▶ [Aim of the exercise] Your answer should be a single number: the count of lines in the listing that contain "computer".

▶ [Given records]
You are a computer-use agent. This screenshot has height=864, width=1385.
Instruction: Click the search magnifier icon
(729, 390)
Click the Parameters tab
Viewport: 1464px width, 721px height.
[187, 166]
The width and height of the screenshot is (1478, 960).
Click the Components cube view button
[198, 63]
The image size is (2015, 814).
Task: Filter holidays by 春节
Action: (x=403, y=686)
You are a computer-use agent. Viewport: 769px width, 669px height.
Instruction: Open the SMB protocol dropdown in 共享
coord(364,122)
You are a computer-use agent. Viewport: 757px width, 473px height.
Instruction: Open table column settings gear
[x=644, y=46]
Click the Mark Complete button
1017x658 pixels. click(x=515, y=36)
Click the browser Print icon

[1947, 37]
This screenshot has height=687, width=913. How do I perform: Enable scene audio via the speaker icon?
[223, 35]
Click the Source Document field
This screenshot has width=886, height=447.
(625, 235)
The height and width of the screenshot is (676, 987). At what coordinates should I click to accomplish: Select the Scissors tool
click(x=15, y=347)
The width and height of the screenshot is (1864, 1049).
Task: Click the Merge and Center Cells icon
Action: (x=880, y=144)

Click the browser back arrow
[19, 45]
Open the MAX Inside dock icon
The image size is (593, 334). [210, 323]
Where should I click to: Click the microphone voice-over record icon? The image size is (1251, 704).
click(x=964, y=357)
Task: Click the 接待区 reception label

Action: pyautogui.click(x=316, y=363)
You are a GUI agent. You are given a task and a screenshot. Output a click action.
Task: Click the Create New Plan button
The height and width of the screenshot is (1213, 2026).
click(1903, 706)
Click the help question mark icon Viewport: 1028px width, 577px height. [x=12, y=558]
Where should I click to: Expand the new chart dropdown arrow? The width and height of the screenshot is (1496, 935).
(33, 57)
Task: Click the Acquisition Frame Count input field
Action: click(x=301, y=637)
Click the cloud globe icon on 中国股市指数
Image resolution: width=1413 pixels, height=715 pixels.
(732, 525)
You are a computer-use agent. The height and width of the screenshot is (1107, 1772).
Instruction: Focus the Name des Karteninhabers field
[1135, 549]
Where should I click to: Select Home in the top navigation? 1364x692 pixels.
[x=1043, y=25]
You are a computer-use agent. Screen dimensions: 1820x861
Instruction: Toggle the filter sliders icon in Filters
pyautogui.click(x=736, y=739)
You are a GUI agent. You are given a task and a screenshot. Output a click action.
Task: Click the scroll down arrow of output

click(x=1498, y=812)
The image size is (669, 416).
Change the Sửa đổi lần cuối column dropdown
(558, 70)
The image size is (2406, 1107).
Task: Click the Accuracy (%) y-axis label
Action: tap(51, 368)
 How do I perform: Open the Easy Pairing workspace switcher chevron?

▶ [Exercise output] 5